Writing a blog about how to set a plane up would take a series, because it really depends on what you are trying to do. In other words, a smoother will be different than a jack and so forth, but it even goes further than that. At what stage your planing with your smoother will make a difference also.

Here is a few tips to get you started, and I'm assuming this is for a smoother, so adjust as needed.
- Set the frog far enough ahead so when the blade just starts to cut, it would be difficult to slide a business card through the mouth, but you could probably force it if you had to. 
- Set the chip breaker as close to the edge of the iron as your eyes allow, maybe a 1/16" or a smidgen tighter. Make sure it never goes beyond the blade if the blade is a little uneven or cambered. Here is a blog on setting the chip breaker.
- The cap should be as tight as you can make it and still easily move the iron up and down. Start loose and tighten it down until you feel the adjustment start to become harder. 
- You always want to start planing with the blade retracted just above the mouth.
- Slowly lower it until its through. Use the lateral adjuster to make it even across the mouth.
-You can slide a thin piece of wood across one side of the iron then the other to make sure its even, or use your eye. As you practice, you will use your eyes more and more. Using your finger tends to cause bloodshed so its not recommended 
- As you're planing, if you see the iron is taking shavings on one side and the other, move the lateral adjuster toward the shavings, or the heavier side.
- Your first swipe should get nothing, but slowing lower the iron until it starts to take a shaving.
- Then just adjust accordingly.

A thin shaving should look like this









- But remember that different wood react differently and you can get thinner or thicker depending on have much smoothing needs to be done.
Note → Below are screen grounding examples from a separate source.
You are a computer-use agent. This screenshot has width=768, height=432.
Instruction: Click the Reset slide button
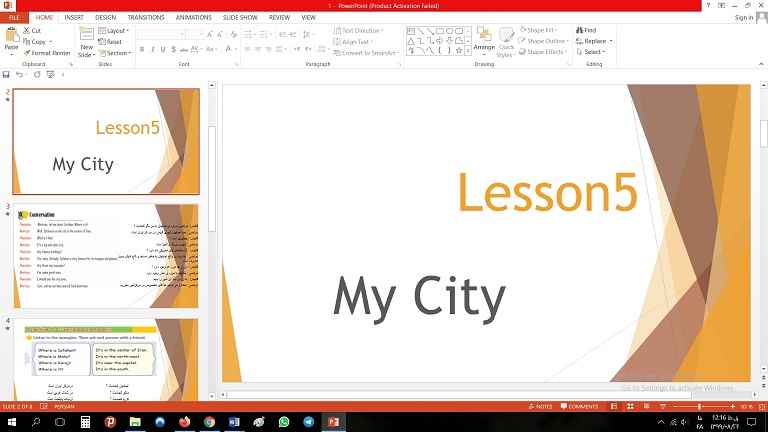click(113, 42)
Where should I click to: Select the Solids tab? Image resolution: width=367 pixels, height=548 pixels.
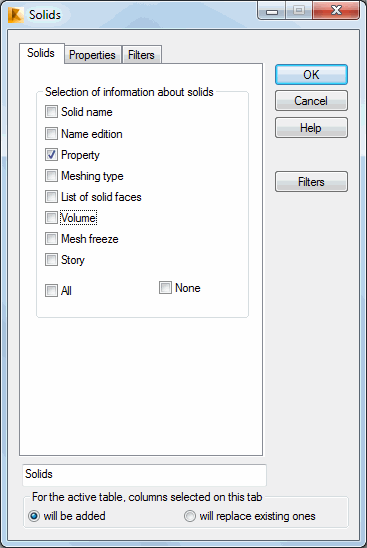(41, 53)
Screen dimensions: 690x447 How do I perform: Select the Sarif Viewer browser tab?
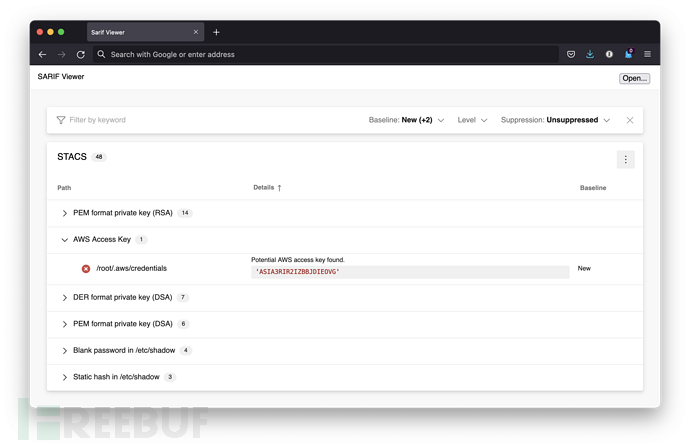tap(140, 32)
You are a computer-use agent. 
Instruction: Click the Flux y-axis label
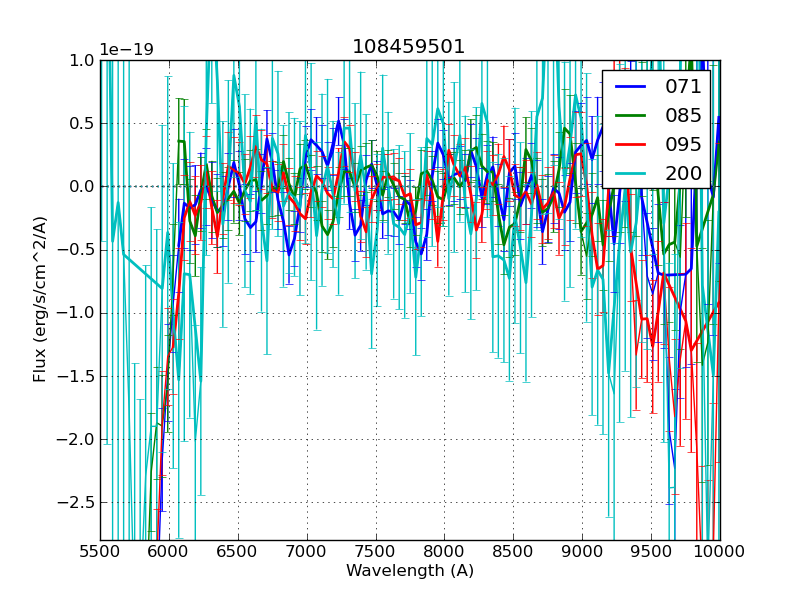(41, 299)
- If they shaving comes out like sawdust, or you are pushing to hard to get shavings your iron is not sharp.
- If your iron is straight, even and the wood is straight grained, you get a even shavings across the cut, the full width, or almost the full width of the cut.
- The more your iron is sharpened with a camber, the less this will happen. That is often by design so not always a bad thing.
- Always start your stroke with the plane skewed to one side. It makes the cut more of a slicing action and allows a easier cut.

- Practice makes perfect.










Hope it helps


----------



## bandit571 (Jan 20, 2011)

Ok, "Handyman bashing" aside. That first plane shown is not a Handyman. The largest one they made was the 14" Jack plane , #1205. Yours looks like a 18-22" long Jointer, and the lateral looks like a Stanley type. The second one is a Millers Falls #14 Jack plane, made for Sears. Might be a Craftsman branded one? The little #110 is just a normal Stanley "Regular angle" ( as opposed to a low angle) Block plane. Blue paint, and the adjuster makes it look like a 60s era model. Sometimes there is no Stanley cast into the base, and a decal that says "Handyman" on the cap iron. Then the number on the iron would be a #1249 BL. Still a Stanley.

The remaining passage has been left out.